The task » Reproduce without change the lines in the material below that run from the one with "Screen dimensions: 549x354" to the end, and nothing more.
• • • • • • •
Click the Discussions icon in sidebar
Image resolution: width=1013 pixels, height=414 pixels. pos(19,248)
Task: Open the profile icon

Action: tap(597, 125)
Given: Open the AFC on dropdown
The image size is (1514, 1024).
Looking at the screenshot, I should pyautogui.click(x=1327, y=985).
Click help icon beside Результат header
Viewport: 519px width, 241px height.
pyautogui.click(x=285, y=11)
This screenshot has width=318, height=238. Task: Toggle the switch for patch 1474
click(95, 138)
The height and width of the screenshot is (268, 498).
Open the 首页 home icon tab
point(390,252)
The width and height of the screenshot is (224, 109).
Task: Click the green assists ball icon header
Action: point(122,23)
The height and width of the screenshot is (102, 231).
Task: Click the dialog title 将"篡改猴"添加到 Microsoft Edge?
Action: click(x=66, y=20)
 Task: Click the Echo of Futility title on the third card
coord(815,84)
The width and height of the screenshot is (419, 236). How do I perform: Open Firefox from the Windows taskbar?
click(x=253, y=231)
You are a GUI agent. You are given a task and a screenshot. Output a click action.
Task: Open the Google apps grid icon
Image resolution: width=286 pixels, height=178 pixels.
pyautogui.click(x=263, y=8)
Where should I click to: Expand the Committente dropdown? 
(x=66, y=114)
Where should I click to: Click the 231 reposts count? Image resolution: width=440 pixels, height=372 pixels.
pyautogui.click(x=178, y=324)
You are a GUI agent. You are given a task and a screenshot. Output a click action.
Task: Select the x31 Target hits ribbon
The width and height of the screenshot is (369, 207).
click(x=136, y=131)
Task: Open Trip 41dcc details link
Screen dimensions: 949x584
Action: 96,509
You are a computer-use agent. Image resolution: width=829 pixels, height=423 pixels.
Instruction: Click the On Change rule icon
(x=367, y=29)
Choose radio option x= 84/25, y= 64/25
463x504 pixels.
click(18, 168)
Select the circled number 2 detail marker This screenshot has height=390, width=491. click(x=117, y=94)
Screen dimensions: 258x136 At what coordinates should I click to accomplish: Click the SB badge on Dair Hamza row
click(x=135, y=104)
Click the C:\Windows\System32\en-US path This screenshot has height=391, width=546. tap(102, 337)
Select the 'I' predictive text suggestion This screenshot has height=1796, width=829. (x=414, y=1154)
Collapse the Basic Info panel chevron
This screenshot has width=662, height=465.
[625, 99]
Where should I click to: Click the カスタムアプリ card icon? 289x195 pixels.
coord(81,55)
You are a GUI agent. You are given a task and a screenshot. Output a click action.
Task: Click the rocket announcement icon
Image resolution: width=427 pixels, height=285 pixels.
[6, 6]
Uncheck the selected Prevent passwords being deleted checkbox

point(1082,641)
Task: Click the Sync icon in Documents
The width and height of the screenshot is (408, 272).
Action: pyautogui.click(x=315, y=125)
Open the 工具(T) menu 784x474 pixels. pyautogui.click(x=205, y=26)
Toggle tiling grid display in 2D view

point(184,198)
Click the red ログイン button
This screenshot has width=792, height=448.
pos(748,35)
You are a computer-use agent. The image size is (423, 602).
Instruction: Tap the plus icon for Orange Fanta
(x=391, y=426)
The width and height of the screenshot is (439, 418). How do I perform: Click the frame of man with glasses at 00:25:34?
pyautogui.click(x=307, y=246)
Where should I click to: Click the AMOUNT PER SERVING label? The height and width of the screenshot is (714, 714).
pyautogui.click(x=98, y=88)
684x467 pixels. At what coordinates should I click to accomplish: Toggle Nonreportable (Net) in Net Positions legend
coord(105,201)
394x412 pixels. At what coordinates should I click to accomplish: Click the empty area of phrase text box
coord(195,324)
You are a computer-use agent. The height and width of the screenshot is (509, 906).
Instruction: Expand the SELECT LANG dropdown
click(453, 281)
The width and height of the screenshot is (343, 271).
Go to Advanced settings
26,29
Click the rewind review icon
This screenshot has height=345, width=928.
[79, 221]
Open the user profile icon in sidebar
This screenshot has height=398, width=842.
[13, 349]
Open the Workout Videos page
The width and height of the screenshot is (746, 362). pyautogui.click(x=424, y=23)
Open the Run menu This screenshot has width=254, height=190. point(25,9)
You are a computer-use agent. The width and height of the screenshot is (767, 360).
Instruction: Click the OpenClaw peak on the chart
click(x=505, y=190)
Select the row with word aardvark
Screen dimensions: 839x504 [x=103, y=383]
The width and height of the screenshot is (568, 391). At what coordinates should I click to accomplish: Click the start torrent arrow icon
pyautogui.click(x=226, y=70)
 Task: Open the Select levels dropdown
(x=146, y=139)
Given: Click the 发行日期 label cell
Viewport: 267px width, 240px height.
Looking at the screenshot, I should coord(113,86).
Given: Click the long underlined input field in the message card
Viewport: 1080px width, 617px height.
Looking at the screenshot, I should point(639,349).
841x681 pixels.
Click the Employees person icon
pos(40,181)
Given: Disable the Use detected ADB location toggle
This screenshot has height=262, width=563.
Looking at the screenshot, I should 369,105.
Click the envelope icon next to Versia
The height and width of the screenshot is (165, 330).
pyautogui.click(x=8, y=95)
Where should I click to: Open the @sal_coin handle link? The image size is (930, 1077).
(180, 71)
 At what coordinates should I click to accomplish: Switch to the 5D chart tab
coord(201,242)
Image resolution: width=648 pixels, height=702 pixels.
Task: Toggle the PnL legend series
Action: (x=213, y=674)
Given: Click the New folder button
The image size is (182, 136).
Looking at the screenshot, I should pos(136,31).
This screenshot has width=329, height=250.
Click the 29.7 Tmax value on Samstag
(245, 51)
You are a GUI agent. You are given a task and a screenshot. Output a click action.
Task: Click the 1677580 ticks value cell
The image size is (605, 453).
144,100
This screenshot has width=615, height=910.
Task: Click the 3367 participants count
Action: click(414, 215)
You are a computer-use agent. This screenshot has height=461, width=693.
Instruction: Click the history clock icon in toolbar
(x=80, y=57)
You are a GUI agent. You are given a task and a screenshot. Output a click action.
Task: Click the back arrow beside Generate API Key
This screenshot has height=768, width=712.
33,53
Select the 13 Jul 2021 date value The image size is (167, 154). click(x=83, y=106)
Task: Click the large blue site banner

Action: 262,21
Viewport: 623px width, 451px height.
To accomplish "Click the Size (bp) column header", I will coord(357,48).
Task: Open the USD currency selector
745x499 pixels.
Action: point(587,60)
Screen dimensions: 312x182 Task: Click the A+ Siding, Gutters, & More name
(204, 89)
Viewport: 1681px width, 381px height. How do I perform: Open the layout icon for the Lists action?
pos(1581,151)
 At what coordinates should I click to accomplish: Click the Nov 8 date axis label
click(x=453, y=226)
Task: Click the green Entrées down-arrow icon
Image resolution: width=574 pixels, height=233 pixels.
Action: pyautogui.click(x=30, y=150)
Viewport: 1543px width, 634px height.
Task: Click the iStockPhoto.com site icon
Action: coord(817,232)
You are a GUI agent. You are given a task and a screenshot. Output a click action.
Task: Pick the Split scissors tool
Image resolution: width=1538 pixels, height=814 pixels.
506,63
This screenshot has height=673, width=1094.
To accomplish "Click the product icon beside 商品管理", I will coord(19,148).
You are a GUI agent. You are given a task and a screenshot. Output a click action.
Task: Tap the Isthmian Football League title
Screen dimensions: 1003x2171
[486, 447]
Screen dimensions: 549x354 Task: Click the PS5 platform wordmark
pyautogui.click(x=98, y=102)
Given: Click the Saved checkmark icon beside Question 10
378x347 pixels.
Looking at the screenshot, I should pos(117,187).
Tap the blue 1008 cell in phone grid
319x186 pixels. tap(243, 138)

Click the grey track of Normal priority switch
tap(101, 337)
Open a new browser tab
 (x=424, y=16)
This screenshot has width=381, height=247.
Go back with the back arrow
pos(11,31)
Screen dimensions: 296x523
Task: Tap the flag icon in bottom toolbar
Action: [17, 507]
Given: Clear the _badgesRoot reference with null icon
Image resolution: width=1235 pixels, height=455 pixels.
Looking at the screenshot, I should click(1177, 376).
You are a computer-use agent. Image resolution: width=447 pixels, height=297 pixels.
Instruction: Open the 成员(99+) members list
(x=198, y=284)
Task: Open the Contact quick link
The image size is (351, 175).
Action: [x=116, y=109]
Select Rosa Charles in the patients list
• • • • • • •
Answer box »
Screen dimensions: 549x354 Task: Click the PS5 platform wordmark
pyautogui.click(x=98, y=102)
Given: Click the Saved checkmark icon beside Question 10
378x347 pixels.
Looking at the screenshot, I should pos(117,187).
Tap the blue 1008 cell in phone grid
319x186 pixels. tap(243, 138)

Click the grey track of Normal priority switch
tap(101, 337)
Open a new browser tab
 (x=424, y=16)
This screenshot has width=381, height=247.
Go back with the back arrow
pos(11,31)
Screen dimensions: 296x523
Task: Tap the flag icon in bottom toolbar
Action: [17, 507]
Given: Clear the _badgesRoot reference with null icon
Image resolution: width=1235 pixels, height=455 pixels.
Looking at the screenshot, I should click(1177, 376).
You are a computer-use agent. Image resolution: width=447 pixels, height=297 pixels.
Instruction: Open the 成员(99+) members list
(x=198, y=284)
Task: Open the Contact quick link
The image size is (351, 175).
Action: [x=116, y=109]
Select Rosa Charles in the patients list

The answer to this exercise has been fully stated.